● Information supplied
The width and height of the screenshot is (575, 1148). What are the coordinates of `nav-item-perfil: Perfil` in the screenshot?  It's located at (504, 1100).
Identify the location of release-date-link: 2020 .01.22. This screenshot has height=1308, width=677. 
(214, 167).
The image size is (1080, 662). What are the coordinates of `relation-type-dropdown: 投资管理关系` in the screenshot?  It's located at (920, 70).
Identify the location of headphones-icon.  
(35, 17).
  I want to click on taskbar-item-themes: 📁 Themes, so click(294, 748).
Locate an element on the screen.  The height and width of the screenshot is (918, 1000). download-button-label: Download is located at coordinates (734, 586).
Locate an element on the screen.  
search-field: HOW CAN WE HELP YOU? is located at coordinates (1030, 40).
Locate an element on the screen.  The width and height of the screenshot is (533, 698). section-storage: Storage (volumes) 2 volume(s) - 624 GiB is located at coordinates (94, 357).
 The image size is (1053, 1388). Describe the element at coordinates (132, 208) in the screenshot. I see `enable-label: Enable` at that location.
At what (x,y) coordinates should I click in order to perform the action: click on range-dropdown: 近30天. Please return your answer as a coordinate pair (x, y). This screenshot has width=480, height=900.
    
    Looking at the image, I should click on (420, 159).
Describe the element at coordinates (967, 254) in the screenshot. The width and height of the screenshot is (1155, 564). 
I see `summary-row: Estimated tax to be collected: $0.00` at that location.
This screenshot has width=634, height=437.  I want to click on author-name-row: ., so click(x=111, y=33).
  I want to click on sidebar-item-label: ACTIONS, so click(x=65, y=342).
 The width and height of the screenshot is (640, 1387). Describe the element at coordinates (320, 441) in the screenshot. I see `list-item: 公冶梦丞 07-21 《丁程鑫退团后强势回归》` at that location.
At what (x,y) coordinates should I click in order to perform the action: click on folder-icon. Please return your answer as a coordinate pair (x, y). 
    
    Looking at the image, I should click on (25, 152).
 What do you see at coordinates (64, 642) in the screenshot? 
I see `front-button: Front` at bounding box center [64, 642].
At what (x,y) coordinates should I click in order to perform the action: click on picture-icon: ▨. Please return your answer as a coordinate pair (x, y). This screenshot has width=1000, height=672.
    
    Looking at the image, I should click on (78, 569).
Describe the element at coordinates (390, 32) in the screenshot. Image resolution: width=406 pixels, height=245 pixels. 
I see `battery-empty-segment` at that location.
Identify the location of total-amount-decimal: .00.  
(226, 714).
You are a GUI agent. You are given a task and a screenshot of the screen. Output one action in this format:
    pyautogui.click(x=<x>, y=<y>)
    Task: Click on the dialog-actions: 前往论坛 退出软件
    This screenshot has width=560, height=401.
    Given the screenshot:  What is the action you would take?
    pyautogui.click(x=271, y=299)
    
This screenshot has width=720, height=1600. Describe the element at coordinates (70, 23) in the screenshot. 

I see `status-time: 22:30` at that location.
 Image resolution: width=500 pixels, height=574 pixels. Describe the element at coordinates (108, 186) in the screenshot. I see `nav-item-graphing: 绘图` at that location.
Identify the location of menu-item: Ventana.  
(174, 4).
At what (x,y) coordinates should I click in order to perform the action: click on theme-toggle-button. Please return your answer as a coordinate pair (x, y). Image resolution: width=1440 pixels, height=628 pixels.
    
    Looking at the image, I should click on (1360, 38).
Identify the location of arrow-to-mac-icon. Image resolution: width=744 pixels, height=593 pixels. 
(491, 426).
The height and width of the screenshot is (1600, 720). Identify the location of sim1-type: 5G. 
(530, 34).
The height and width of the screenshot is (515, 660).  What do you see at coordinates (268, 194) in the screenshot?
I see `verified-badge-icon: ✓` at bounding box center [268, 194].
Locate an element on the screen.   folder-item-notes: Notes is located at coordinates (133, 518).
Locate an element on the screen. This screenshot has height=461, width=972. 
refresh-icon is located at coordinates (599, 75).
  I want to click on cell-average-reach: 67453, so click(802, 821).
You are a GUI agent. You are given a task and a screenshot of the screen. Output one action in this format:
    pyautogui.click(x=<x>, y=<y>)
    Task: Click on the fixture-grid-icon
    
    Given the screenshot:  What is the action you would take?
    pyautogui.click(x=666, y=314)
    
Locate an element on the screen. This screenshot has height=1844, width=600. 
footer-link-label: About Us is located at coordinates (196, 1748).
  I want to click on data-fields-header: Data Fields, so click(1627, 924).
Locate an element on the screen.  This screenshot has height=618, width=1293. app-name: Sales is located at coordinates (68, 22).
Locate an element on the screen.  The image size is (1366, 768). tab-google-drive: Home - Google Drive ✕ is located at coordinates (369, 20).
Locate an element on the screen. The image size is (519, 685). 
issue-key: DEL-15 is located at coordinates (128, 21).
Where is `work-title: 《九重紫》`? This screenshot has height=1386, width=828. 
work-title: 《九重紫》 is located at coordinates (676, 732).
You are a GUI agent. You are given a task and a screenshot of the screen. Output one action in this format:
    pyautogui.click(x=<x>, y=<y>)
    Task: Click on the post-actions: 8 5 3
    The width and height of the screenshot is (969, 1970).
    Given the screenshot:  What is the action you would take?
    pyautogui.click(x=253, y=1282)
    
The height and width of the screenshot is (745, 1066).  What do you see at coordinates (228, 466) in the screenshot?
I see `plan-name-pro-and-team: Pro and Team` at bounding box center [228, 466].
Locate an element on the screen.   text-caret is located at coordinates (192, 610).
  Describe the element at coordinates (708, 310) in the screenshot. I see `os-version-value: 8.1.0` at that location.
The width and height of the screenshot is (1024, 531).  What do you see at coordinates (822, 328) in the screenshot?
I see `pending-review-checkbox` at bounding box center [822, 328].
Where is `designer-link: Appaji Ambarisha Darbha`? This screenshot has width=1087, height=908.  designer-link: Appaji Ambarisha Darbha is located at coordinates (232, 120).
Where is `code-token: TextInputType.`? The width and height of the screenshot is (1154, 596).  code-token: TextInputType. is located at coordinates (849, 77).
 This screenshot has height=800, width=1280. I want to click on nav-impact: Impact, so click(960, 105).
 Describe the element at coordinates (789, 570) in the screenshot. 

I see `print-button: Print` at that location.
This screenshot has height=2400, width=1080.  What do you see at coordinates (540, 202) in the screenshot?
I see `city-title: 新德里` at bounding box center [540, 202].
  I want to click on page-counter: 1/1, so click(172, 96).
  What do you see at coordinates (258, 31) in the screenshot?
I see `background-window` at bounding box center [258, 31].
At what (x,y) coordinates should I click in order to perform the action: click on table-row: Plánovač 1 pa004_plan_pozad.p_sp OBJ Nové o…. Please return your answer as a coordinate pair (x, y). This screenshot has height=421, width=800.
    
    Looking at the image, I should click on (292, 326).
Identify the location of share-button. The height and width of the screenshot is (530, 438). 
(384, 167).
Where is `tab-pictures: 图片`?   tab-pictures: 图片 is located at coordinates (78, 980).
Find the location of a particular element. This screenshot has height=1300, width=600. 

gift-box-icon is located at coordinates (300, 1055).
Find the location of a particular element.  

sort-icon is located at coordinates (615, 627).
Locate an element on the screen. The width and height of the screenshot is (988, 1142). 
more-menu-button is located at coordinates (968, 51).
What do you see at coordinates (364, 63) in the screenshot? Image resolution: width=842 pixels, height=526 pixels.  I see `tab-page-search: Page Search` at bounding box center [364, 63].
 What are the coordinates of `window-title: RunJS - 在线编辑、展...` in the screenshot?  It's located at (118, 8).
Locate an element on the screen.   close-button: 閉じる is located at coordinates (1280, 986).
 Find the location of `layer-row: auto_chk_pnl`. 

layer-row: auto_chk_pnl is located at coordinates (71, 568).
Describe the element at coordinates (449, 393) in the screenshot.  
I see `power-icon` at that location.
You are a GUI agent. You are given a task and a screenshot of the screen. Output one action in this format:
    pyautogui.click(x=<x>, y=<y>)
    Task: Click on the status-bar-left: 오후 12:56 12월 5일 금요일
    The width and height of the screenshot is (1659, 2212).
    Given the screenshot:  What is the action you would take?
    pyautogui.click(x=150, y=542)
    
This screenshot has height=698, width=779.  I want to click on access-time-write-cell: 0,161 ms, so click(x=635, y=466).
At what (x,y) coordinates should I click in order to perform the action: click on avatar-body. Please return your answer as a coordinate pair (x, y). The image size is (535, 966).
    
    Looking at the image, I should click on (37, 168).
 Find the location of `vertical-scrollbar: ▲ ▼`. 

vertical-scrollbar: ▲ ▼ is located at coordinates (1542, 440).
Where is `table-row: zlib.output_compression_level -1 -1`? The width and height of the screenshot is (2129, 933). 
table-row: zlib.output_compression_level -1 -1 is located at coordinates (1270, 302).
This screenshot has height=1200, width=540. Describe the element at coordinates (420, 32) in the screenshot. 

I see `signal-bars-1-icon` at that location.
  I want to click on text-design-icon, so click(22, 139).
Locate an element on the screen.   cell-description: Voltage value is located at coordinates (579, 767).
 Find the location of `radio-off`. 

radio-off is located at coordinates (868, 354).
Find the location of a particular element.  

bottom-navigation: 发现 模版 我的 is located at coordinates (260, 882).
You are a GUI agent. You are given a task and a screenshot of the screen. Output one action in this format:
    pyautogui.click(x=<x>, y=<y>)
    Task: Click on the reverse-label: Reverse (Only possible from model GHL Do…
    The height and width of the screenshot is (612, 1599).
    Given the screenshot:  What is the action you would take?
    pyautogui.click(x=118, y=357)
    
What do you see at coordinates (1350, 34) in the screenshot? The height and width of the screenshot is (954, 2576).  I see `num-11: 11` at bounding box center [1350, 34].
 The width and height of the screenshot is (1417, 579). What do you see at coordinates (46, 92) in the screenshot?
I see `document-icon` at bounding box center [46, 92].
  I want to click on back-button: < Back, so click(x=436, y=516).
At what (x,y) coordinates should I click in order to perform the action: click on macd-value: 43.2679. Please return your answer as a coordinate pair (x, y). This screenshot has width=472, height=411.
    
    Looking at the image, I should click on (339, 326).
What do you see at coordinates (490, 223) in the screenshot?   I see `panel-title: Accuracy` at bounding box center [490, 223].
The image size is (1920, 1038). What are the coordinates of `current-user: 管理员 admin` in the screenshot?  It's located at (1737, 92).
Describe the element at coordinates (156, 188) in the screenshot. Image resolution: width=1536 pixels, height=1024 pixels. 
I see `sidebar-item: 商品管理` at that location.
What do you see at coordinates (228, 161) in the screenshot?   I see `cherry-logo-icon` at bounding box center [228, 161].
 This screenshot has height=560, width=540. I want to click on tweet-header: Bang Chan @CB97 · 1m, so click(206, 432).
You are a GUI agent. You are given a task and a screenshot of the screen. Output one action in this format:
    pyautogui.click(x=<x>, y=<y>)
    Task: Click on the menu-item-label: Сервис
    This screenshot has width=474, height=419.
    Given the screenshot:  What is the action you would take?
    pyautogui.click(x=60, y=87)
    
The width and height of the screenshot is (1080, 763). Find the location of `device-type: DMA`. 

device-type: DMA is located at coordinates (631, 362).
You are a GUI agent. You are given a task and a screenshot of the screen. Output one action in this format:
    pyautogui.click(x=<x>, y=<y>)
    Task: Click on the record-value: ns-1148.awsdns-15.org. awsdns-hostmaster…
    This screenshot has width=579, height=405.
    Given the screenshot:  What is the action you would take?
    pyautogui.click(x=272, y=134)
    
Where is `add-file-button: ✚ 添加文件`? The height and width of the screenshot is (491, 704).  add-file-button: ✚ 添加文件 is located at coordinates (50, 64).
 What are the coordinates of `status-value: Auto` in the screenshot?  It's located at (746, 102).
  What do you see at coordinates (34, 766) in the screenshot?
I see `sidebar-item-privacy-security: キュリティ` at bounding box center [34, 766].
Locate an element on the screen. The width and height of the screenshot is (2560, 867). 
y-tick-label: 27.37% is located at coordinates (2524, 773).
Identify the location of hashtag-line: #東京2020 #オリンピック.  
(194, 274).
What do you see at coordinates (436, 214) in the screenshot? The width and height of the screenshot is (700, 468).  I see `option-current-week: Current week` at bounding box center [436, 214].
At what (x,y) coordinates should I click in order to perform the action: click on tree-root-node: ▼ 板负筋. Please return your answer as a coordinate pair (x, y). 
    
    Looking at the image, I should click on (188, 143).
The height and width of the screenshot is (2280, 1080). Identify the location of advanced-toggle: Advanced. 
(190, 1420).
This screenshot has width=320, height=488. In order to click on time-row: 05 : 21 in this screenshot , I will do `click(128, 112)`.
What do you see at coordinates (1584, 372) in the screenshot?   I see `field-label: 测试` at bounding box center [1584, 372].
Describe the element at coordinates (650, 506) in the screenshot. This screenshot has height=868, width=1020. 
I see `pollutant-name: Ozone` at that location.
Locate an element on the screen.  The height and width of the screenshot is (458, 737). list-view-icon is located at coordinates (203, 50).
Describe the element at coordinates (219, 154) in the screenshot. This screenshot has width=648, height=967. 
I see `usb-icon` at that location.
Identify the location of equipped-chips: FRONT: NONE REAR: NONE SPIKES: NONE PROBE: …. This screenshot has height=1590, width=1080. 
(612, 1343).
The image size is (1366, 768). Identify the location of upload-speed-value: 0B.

● Activity
Reproduce the text verbatim, starting at the beginning of the rows and ending with the line that contains "The image size is (1080, 662).".

● Solution to the problem
The width and height of the screenshot is (575, 1148). What are the coordinates of `nav-item-perfil: Perfil` in the screenshot?  It's located at (504, 1100).
Identify the location of release-date-link: 2020 .01.22. This screenshot has height=1308, width=677. 
(214, 167).
The image size is (1080, 662). What are the coordinates of `relation-type-dropdown: 投资管理关系` in the screenshot?  It's located at (920, 70).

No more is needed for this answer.